> TASK INSTRUCTIONS:
Where a line in the entries below contains the word "screenshot", count it. Return the total alone.

++++ DATA SUPPLIED ++++

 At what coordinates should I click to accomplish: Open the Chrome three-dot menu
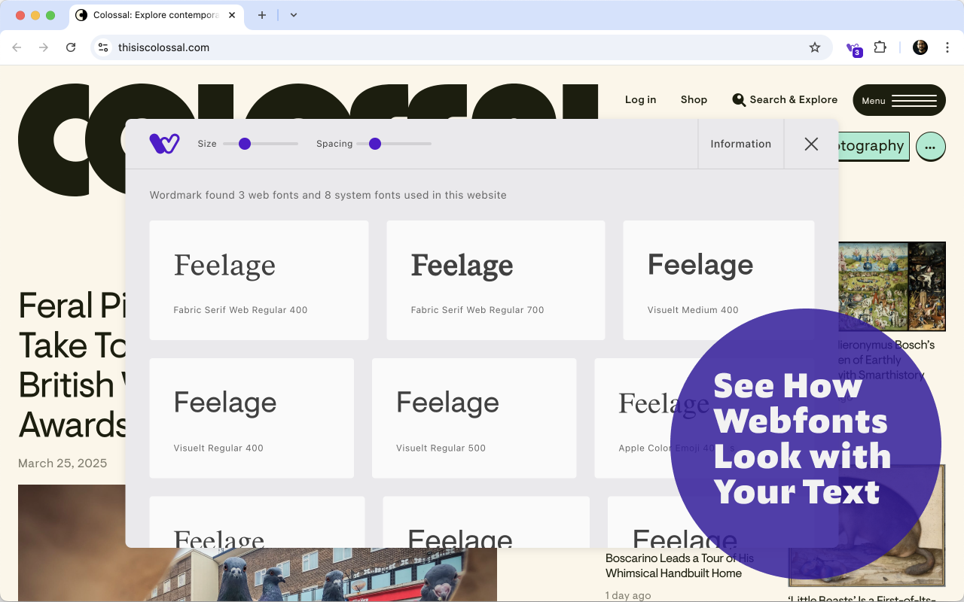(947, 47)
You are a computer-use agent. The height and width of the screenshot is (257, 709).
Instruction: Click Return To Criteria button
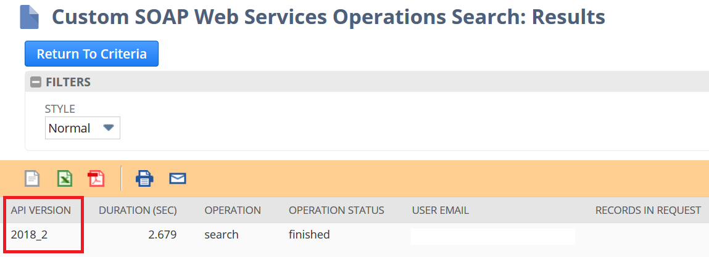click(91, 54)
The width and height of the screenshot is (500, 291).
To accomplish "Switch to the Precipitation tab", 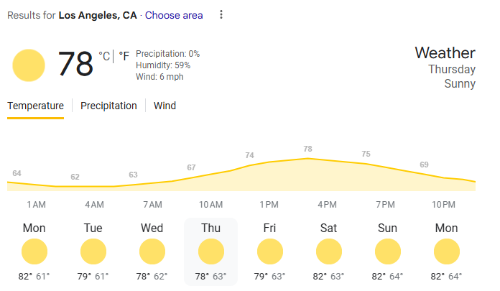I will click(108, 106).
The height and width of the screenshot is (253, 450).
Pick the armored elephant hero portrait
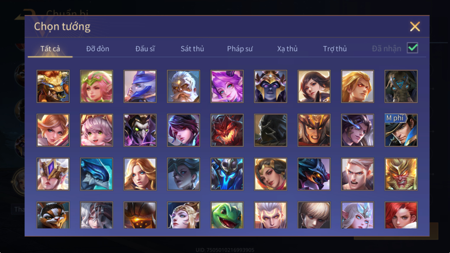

++++

> RESULT FOR THIS EXERCISE:
3